Thursday, August 23, 2007

It's Not Just About Your Weight


Don't lose heart, regardless of weight loss research still finds lots of benefits in regular exercise.

Summarized from Harvard Health Letter | August 2007

Most of us think we need to lose some weight, so we resolve to eat better and get more exercise. Often, though, that resolve vanishes before the pounds do. Heavy with resignation and body weight, we move on.

But Canadian researchers have reported study results that may mean all is not lost, even if the extra pounds are not.

Their small study included 24 middle-aged men who weren't in the habit of exercising. Eight were lean, eight obese, and eight others obese with type 2 diabetes. For three months, they followed a fairly rigorous exercise program that consisted of an hour of aerobic exercise (activity that increases your heart rate and makes you breathe hard) five times a week.

The twist was that they were told to eat enough to compensate for the extra calories they were burning so they would not lose weight. Outside of a study, many of us don't need to be told to do that. We chow down because exercise stimulates our appetites, and perhaps we figure that the added physical activity gives us some calorie credits we can safely use up.

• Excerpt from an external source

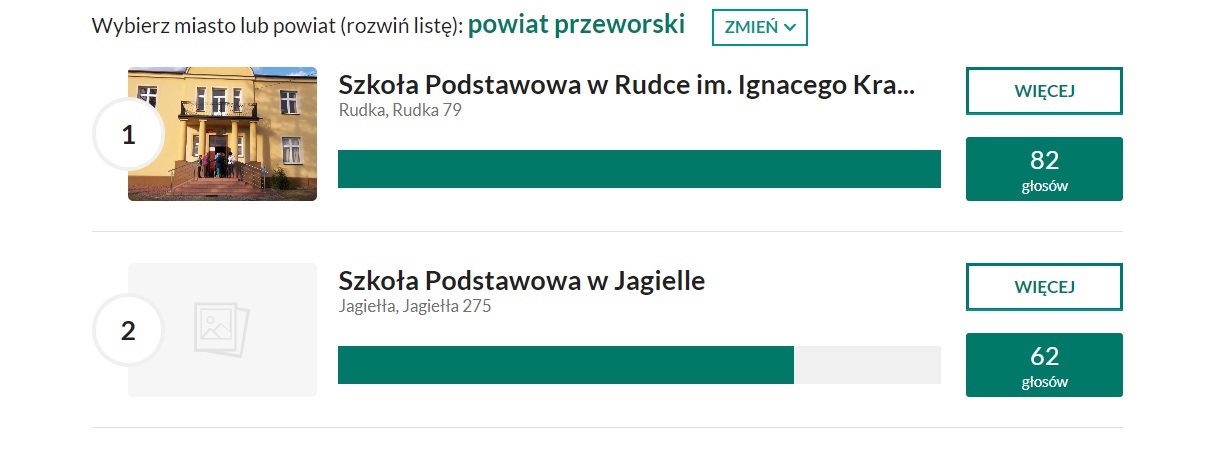Image resolution: width=1224 pixels, height=450 pixels.
Task: Click the rank 1 circle badge
Action: click(128, 135)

The researchers made several measurements at the end of three months, but two stood out. In all three groups, the waist size of the men shrank by about an inch, and levels of interleukin-6 (an inflammatory chemical produced by fat and certain other tissues) declined.

Metabolism

The main reason being overweight is bad for us is that fat tissue is metabolically active, producing hormones and chemicals that harm the cardiovascular and other systems. Fat tissue that accumulates in the midsection - the very stuff that expands our waistlines - is especially active. So it's meaningful that this study showed that exercise, even without weight loss, reduced both waist size (which serves as an easy-to-measure proxy for abdominal fat) and one of the chemicals produced by fat tissue. Still, this was a rather small, short study - an appetizer meant to whet the appetite for more research, not a full-course meal of proof.

Hardly a day goes by without some new finding about the benefits of keeping active. And there's really not much question that exercise that brings about some weight loss is better for us than exercise that doesn't. A number of studies have found that several inflammatory factors decline - not just one - when people exercise and lose weight.

But this study and many others underscore that regular exercise, even when you don't lose weight, has health benefits. We're making a big mistake if we use weight loss as the only way to measure our exercise efforts. We're making an even bigger mistake if by doing so, we become more easily discouraged, and give up on staying fit and active.